Sementara Sadewa, diam-diam memperhatikan Maha. Melihat gerakan-gerakan kecilnya yang tampak tidak nyaman, tapi ia memilih untuk tidak bertanya. Sebab, ia tahu betul bagaimana menjaga jarak dan tidak mencampuri hal-hal pribadi. Dalam keheningan ruangan yang masih dipenuhi sisa percakapan bisnis, Sadewa mengalihkan pandangannya kembali pada peserta meeting.
“Jika sudah tidak ada hal yang perlu dibahas, mari kita akhiri meeting hari ini.” Ujar Sadewa dengan suara tegas. Para peserta meeting pun mengangguk, menyetujui keputusannya.
“Terimakasih, Pak Sadewa. Semoga kerjasama kita berjalan lancar hingga proyek selesai,” ucap seorang pria tambun berkacamata sambil menjabat tangan Sadewa.
“Iya, semoga.” Jawab Sadewa, ia membalas dengan senyuman tipis yang penuh kontrol. Seiring para klien meninggalkan meja, Sadewa melirik Maha sejenak. Ia masih melihat ketidaknyamanan itu melekat pada Maha.
Sementara Maha, ia bergerak-gerak kecil sambil berdiri, sesekali matanya melirik berkas-berkas di meja seraya merutuki ketidaknyamanan yang semakin terasa di bawah sana. Sialan, renda sialan! Geramnya.
Sadewa kembali duduk, merapikan beberapa berkas yang berserakan diatas meja. Lalu mematikan tabletnya yang tergeletak di depannya. “Setelah ini ikut saya…” ucapnya, nada suaranya datar, tanpa menoleh sedikit pun ke arah Maha. "Saya akan belikan underwear yang nyaman buat kamu,” lanjutnya melontarkan kalimat yang semakin membuat Maha terkejut.
Maha membelalakkan matanya. “Pak, yang benar saja! Nggak mau!

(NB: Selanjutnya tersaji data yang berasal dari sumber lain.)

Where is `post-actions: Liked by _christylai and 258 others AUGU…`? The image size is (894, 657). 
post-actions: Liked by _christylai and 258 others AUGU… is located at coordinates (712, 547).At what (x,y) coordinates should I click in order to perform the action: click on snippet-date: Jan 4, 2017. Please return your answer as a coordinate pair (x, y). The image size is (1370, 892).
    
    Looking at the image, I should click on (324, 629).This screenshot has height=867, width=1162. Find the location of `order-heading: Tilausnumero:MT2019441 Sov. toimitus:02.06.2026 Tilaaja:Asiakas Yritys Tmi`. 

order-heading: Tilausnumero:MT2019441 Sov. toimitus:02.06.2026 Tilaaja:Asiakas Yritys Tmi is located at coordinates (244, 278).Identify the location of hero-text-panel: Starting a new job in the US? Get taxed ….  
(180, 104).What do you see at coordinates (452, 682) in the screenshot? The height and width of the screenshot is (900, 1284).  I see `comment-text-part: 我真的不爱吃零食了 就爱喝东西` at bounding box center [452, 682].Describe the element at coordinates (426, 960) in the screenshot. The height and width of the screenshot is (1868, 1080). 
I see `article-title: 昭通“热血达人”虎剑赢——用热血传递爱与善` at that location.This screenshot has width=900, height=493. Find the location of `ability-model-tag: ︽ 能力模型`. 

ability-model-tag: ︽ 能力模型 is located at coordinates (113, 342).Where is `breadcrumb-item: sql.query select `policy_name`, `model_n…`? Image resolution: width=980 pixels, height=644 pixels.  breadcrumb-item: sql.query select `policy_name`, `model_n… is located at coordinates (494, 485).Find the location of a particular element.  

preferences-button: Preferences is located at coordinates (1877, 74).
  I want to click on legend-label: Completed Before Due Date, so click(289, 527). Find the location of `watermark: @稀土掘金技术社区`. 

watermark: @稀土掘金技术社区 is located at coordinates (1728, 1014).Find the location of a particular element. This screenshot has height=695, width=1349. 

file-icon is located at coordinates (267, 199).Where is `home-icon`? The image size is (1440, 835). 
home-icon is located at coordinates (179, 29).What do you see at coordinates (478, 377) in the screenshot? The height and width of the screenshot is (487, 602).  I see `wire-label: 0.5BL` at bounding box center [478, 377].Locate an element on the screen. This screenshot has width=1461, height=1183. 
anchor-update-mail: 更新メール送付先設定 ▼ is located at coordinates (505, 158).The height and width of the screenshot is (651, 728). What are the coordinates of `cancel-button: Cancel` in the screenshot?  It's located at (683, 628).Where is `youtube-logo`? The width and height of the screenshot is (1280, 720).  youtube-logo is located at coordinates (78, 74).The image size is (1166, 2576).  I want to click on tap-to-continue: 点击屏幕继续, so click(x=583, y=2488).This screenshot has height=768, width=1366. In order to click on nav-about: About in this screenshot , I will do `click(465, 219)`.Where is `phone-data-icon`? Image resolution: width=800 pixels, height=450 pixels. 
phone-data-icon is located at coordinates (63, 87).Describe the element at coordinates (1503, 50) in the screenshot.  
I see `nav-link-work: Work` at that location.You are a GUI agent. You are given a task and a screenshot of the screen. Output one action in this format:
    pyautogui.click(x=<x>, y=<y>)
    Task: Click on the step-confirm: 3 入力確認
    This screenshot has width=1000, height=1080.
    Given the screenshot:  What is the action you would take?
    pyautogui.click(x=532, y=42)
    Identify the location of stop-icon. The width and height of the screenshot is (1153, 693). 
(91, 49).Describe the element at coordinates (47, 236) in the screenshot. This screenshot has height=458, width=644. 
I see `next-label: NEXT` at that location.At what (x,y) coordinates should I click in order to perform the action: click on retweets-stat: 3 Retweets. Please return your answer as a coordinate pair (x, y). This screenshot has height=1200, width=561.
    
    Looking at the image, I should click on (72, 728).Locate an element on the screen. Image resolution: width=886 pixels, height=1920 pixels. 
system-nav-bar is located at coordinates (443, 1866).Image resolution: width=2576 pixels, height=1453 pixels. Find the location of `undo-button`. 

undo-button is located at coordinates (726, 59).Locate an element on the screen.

Apa kata orang-orang kalau Anda mengantarkan saya ke outlet underwear?!” sambarnya dengan panik, berusaha menahan rasa malu yang hampir menguar.
Sadewa mendengus ringan. "Apa peduli saya?! Saya lebih kesal melihat kamu duduk tidak nyaman sepanjang meeting, itu membuat saya jengah," balasnya dengan cibiran yang hampir tidak terlihat di wajahnya ya tenang.
Astaga, masih aja mentingin dirinya sendiri, pikir Maha sambil menyeringai tipis dengan sudut bibir yang mencibir. Ia mendengus pelan, kesal dalam hati. Tidak ada kata-kata yang bisa keluar dari mulutnya, selain perasaan kesal yang semakin menumpuk. Namun, saat Sadewa sibuk dengan ponselnya. Maha merasa perlu untuk mengungkapkan pendapatnya dengan hati-hati.
“Maaf, Pak, tapi kalau boleh… Saya lebih pilih pulang sebentar, daripada harus beli pakaian baru. Apa boleh, Pak?” tanyanya penuh harap, berharap Sadewa akan memahami.
Sadewa yang semula tenggelam dalam layar ponselnya kini menoleh pada Maha. Tatapannya tajam, seperti mengevaluasi usulan itu. “Ide bagus, jadi saya tidak harus mengeluarkan banyak uang untuk membelikan mu underwear.” jawabnya sambil mengangkat alis dengan senyum tipis yang sulit dibaca.
Sialan! Ini juga gara-gara kamu, Sadewa! Pakai acara beliin underwear renda-renda segala, emang kamu pikir itu nyaman dipakai pas beraktivitas siang kayak gini? Brengsek emang!
Maha tidak bisa menahan diri untuk tidak mengumpat, meski tidak berani mengatakannya secara langsung. Ia berdecak kesal dengan wajah merengut. Semua yang ada di pikirannya adalah seberapa kerasnya ia harus bertahan dengan situasi yang membuatnya semakin jengah ini.